Baltic Reserves Market: Latvian Firm Fuels Price Surge | News

by Mark Thompson

Baltic Power Market Faces Scrutiny Amidst Anomalous Price Spikes

Electricity prices on the newly established Baltic frequency reserves market have experienced dramatic and unusual fluctuations, prompting investigations into potential market manipulation. The price volatility, observed across Estonia, Latvia, and Lithuania, comes just months after the region launched a joint market aimed at stabilizing power grids following disconnection from the Russian grid.

New Market, Familiar Concerns

The joint Baltic frequency reserves market, launched in February, was designed to ensure a consistent balance between electricity production and consumption. However, recent price spikes – ranging from negative values to several thousand euros per megawatt-hour – have raised concerns among system operators and market participants. A spokesperson for Elering, the Estonian system operator, stated on Thursday that the price surges stemmed from frequency reserve offers originating in Latvia, with prices “increasing significantly” in recent days.

Investigation Launched into Latvian Bids

Elering is actively collaborating with Latvia’s system operator, AST, and has contacted the market participant responsible for the high bids. According to officials, all market offers must adhere to competition rules, and the Latvian energy market regulator is assessing the Latvian participant’s compliance.

“There seem to be sufficient offers on the market, but apparently not all of them can be used, for technical reasons, while one small Latvian bidder with high prices has been activated who is constantly raising the prices of their bids,” noted a partner at trading company Baltic Energy Partners. “In this case, it may also be a matter of market manipulation, and the Latvian competition authority should investigate whether making bids in this way is justified.”

Reserves Available, But Market Transparency Lacking

Despite the price spikes, initial assessments suggest no actual shortage of frequency reserves. A project manager for energy storage at renewables producer Sunly, told an energy publication that hundreds of megawatts of capacity remained available during the periods of high prices. However, the expert cautioned against speculation regarding bidding strategies.

The market’s immaturity and lack of transparency are also contributing factors. “And prices depend too much on the decisions and reactions of system operators and regulators, which do not seem fast enough given the rapid changes in market situations,” one analyst observed.

Impact on Consumers and Producers

The increased costs of maintaining grid balance will likely be passed on to consumers through higher electricity prices. This will increase costs for electricity buyers and reduce revenues for producers. The recent fluctuations, including a negative price of -€4.473 per megawatt-hour on Sunday and a spike to €9.976 per megawatt-hour on Monday evening, are far outside the typical range of +1000 to -1000 euros for manually activated frequency restoration reserves (mFRR).

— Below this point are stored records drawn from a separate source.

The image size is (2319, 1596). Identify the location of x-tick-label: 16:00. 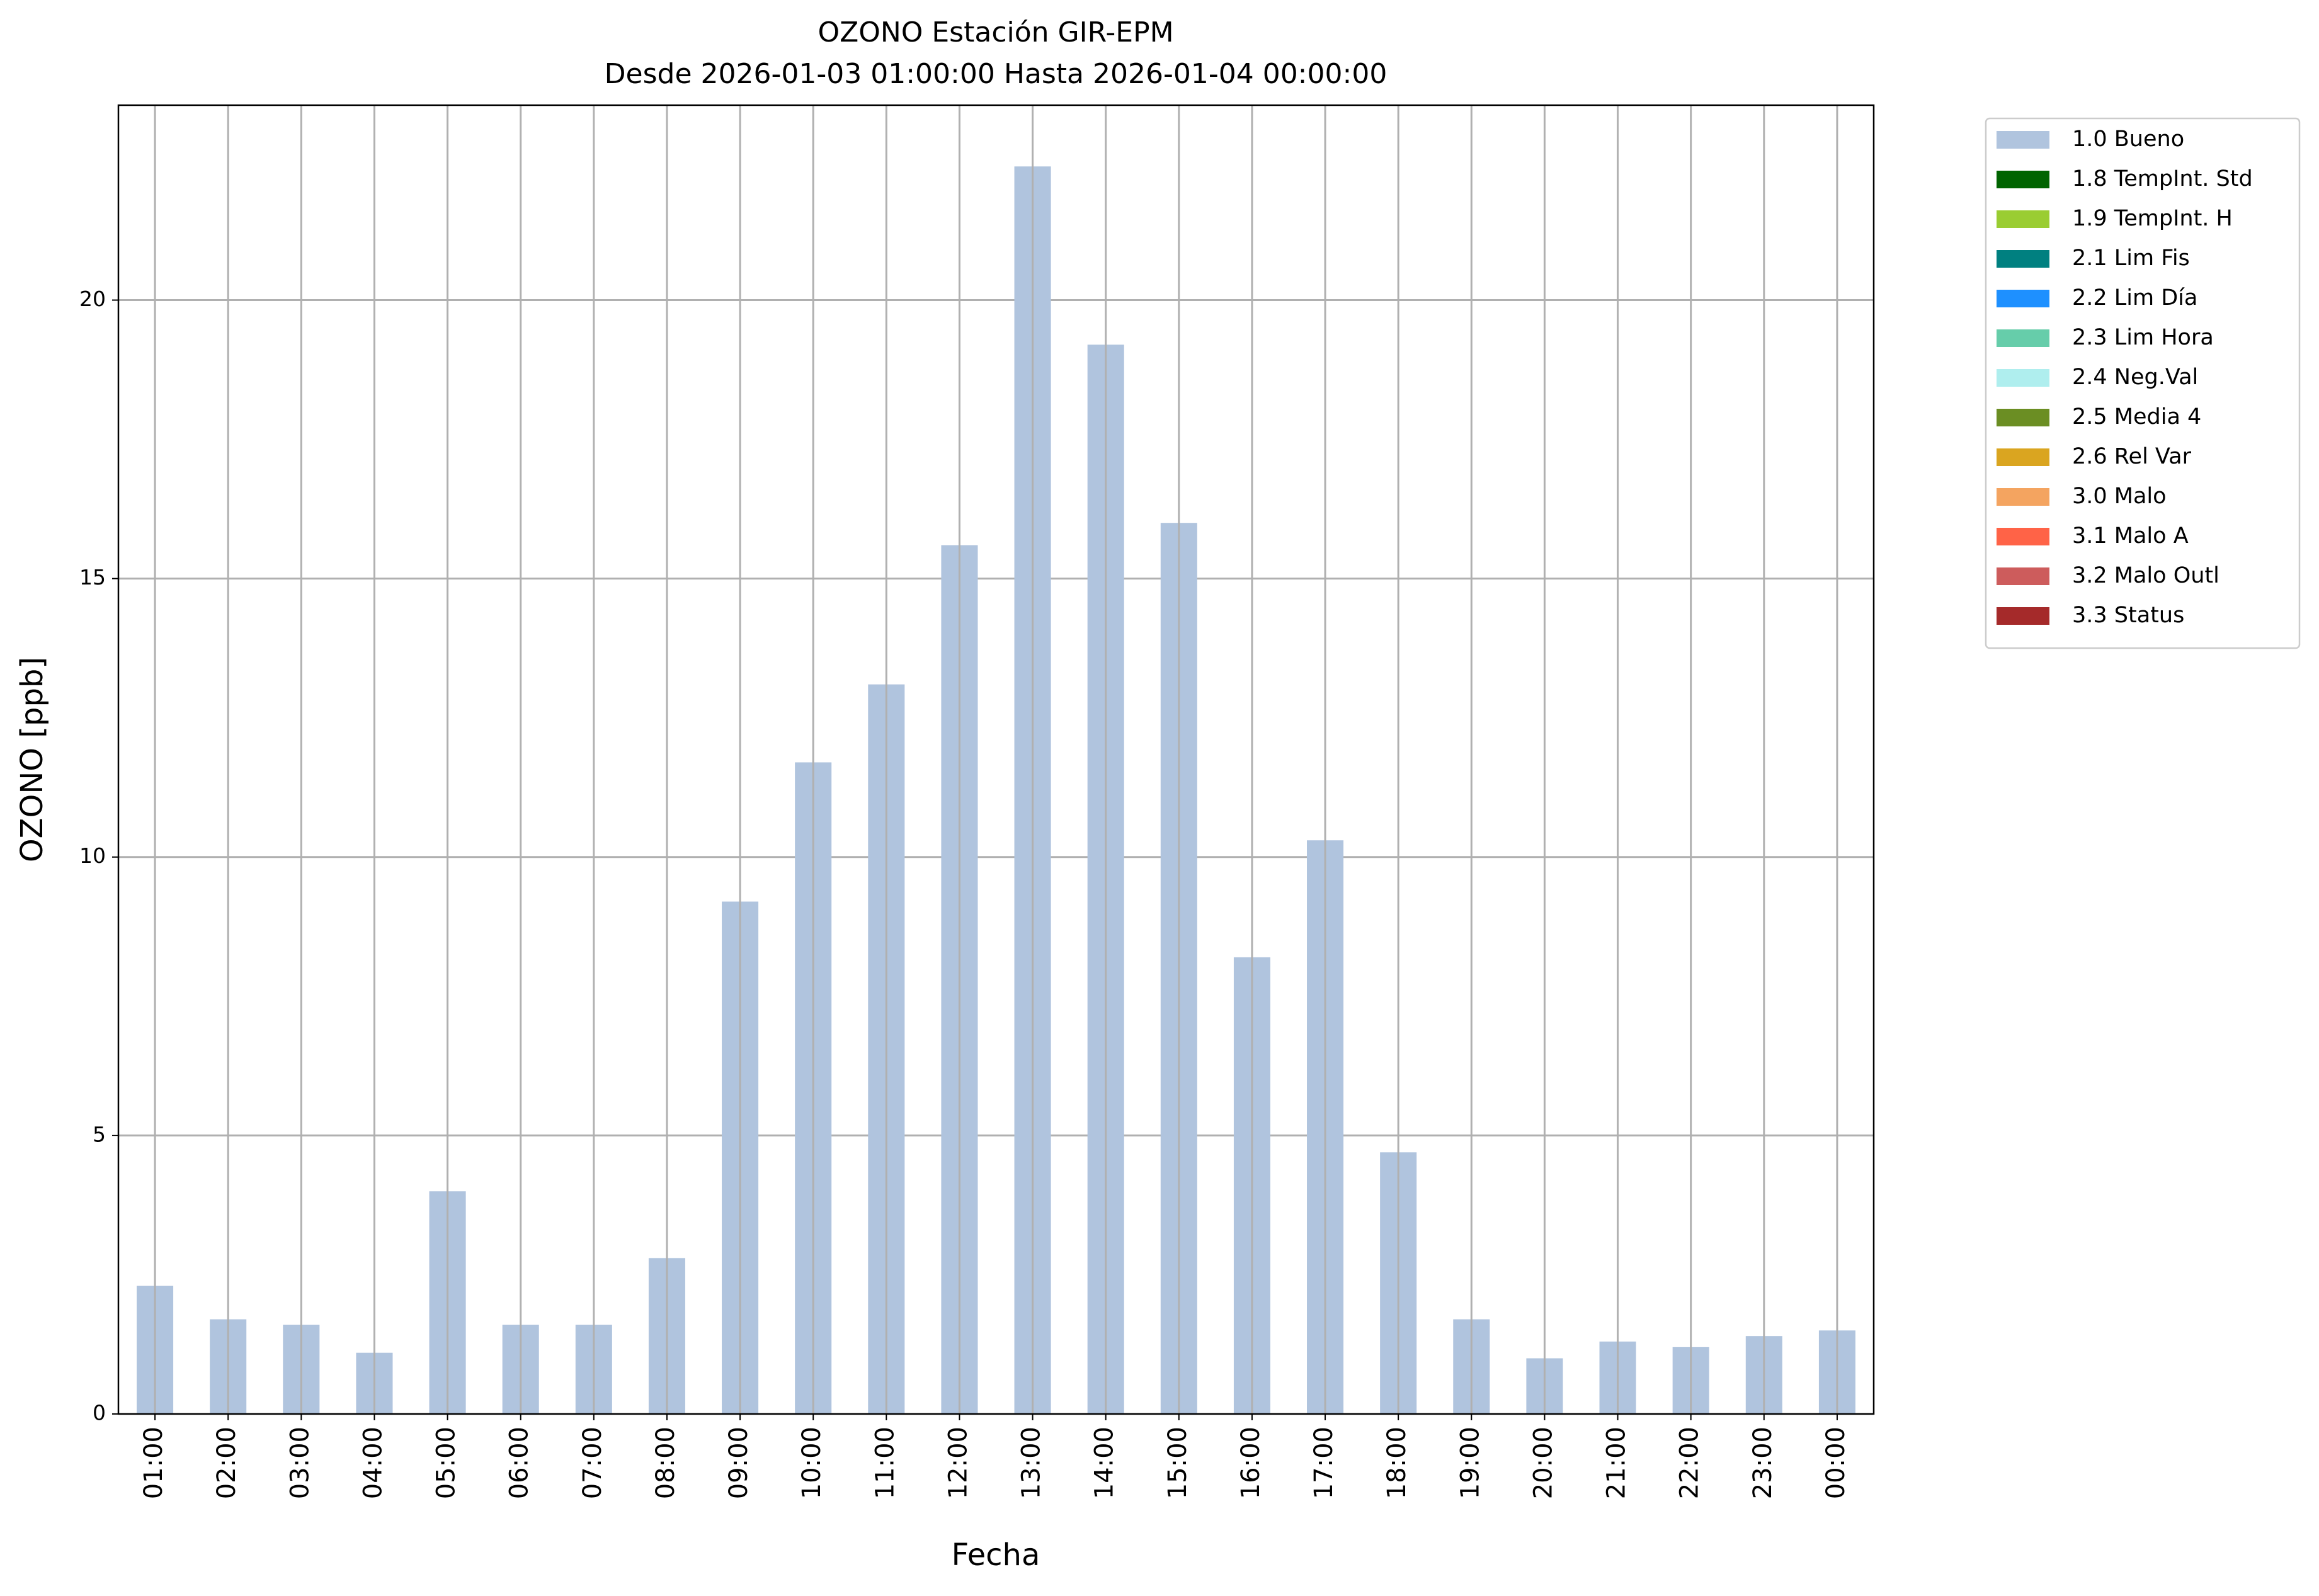
(1250, 1463).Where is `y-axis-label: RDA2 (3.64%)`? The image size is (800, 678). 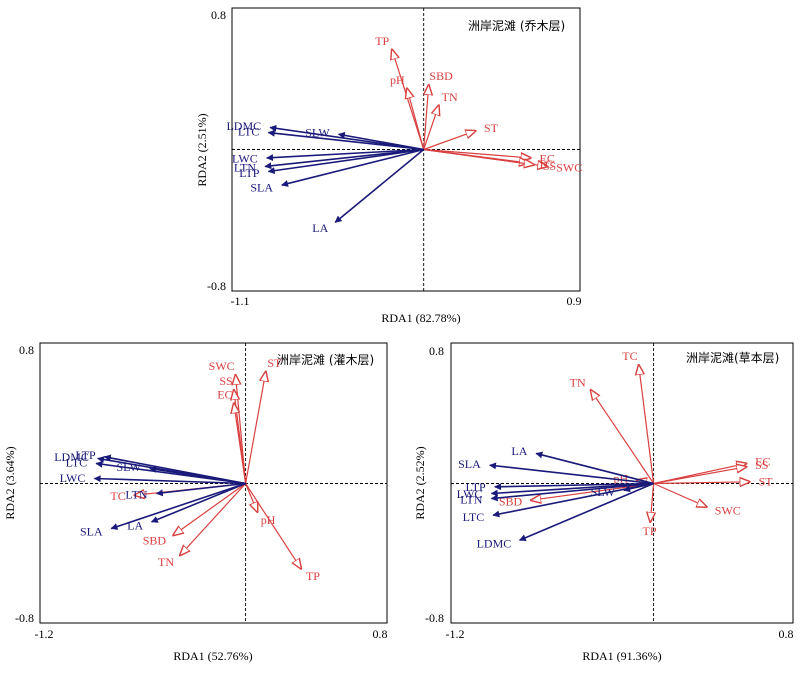 y-axis-label: RDA2 (3.64%) is located at coordinates (10, 482).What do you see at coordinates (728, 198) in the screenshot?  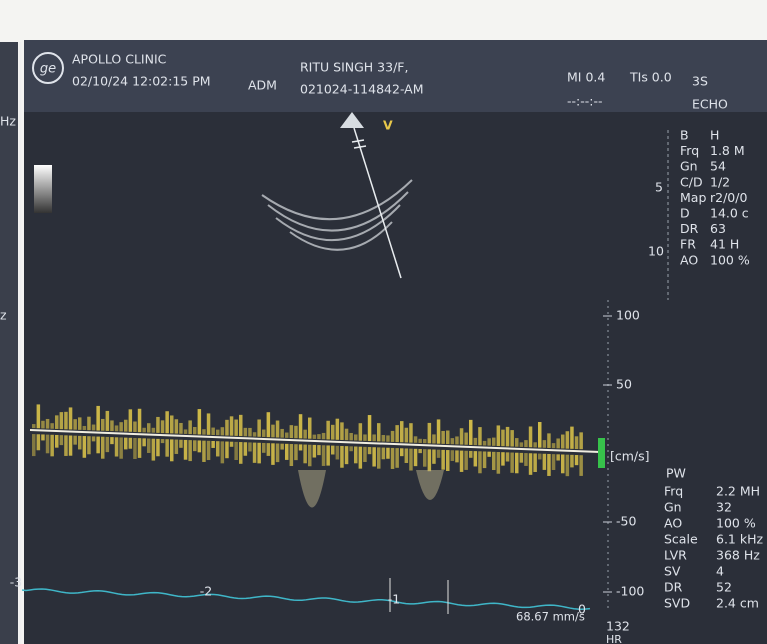 I see `param-value: r2/0/0` at bounding box center [728, 198].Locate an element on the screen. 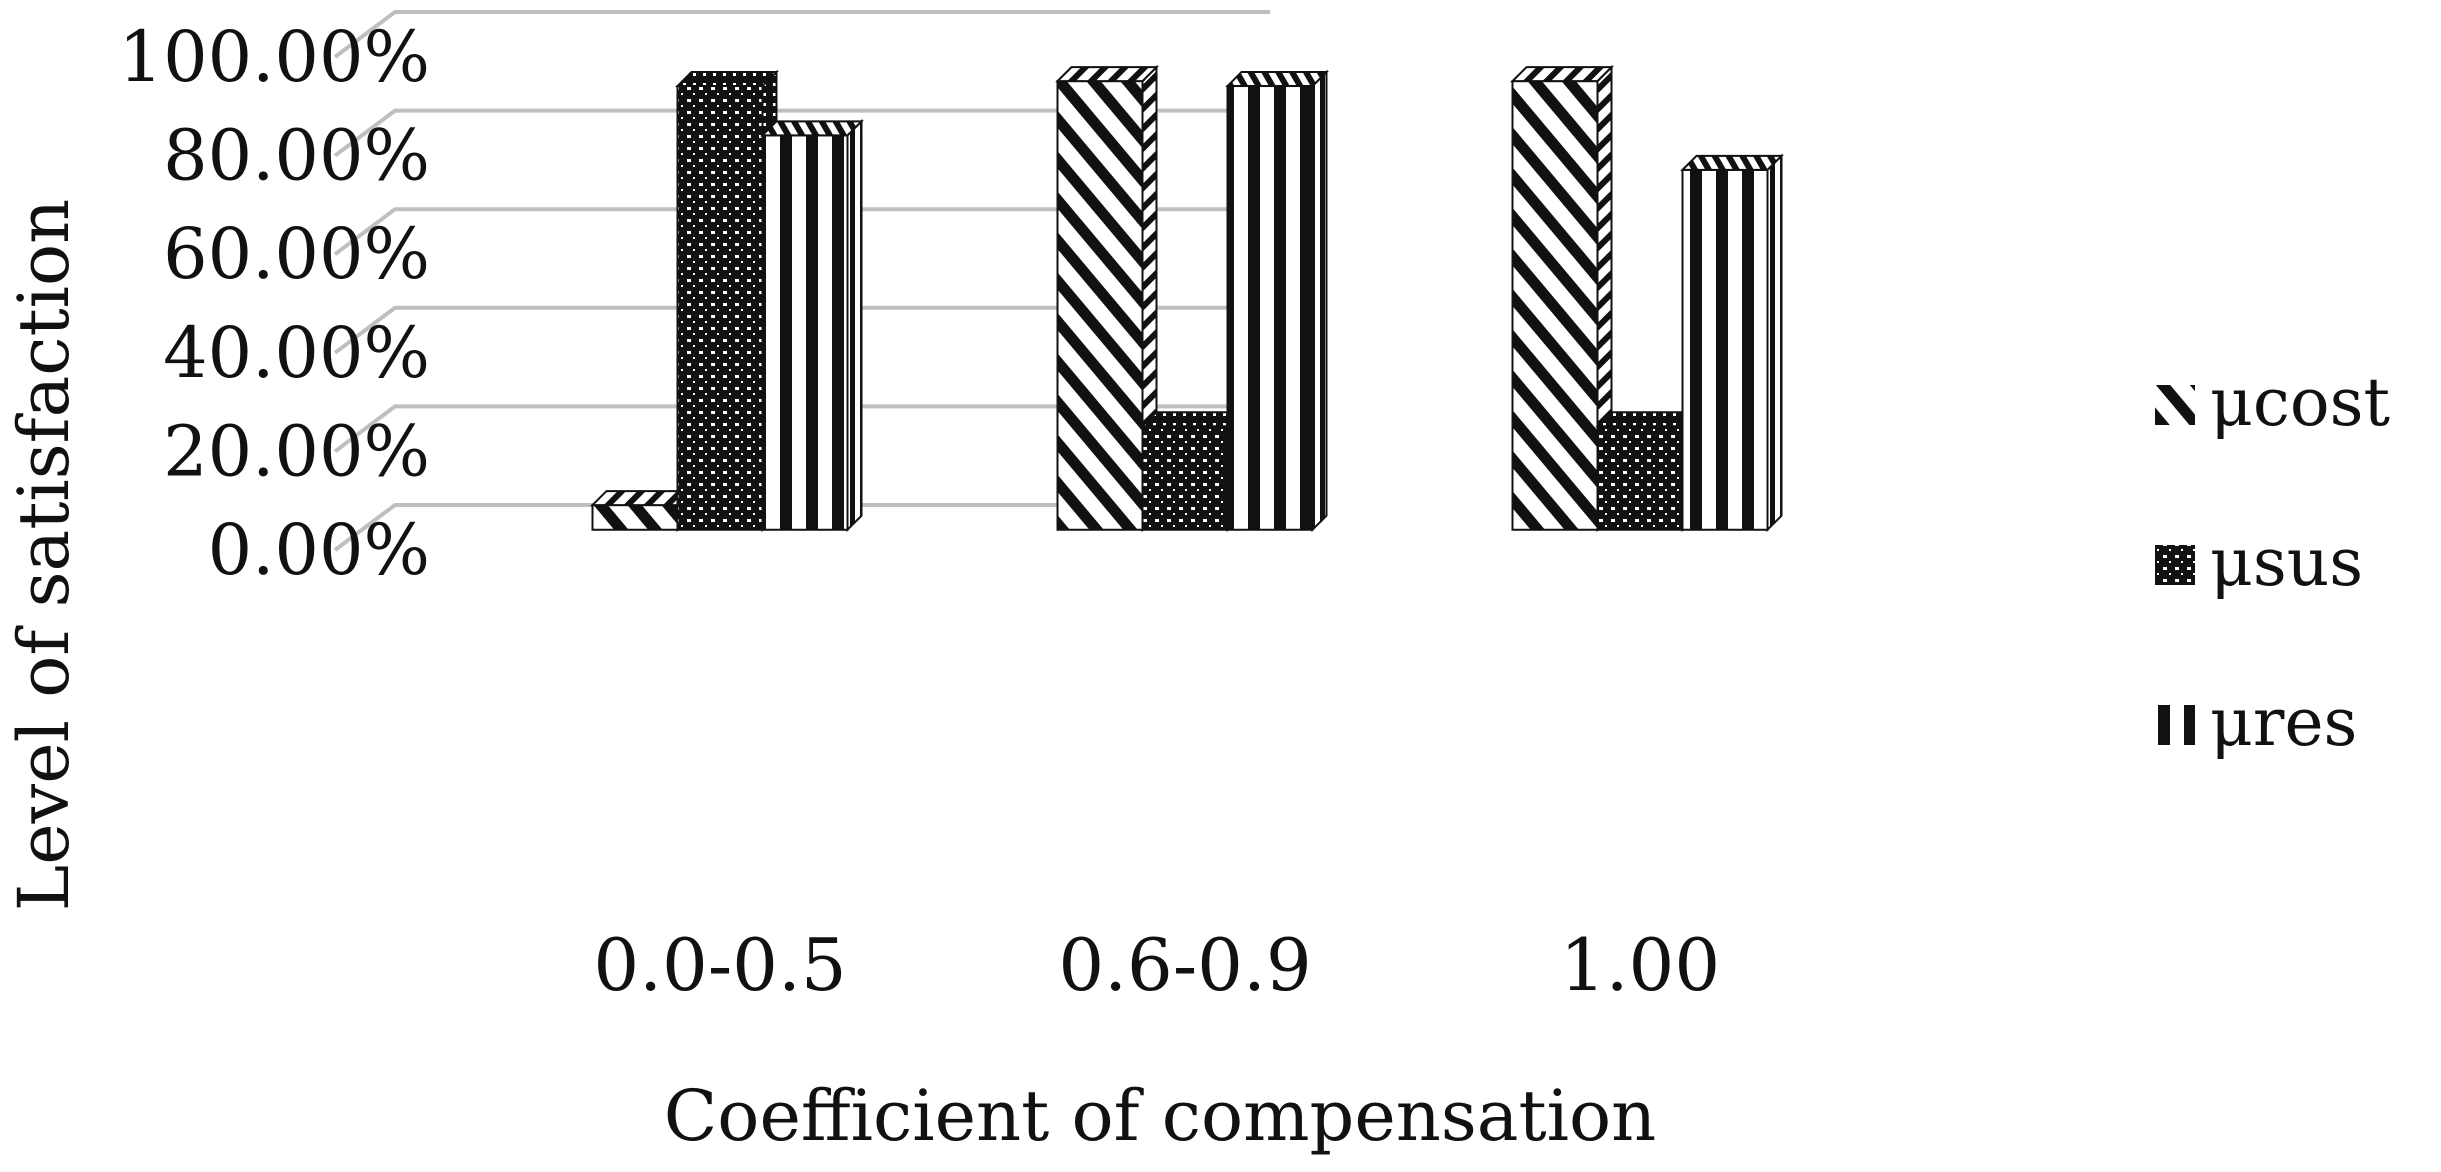 This screenshot has width=2441, height=1172. legend-label: μcost is located at coordinates (2300, 402).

Regulatory Response and Jurisdictional Issues

The Estonian Competition Authority clarified that investigations into potential market manipulation will be led by the regulatory authority in the country where the manipulation occurs – in this case, Latvia. However, the authority emphasized its ongoing cooperation with Latvian and Lithuanian counterparts.

“In supervisory activities and in detecting market manipulation, we actively cooperate with both Latvia, Lithuania, and the cooperation agency of regulatory authorities in the energy sector,” said an advisor at the Estonian Competition Authority’s energy markets department. The authority refrained from commenting on specific ongoing investigations.

Understanding Frequency Reserves

Frequency reserves are essential power plants and storage facilities that respond rapidly to imbalances in the power grid, such as unexpected plant outages. These reserves maintain the critical 50-hertz frequency. Up-regulation occurs when production falls short, prompting the system operator to activate bids to increase output. Conversely, down-regulation addresses excess production, with the operator activating bids to reduce output. Negative pricing indicates that surplus electricity is so abundant that parties must pay to consume it.

The launch of the joint Baltic market followed the region’s disconnection from the Russian grid in early February, marking a significant step towards energy independence. However, these recent price anomalies underscore the challenges of establishing a stable and transparent market in a rapidly evolving energy landscape.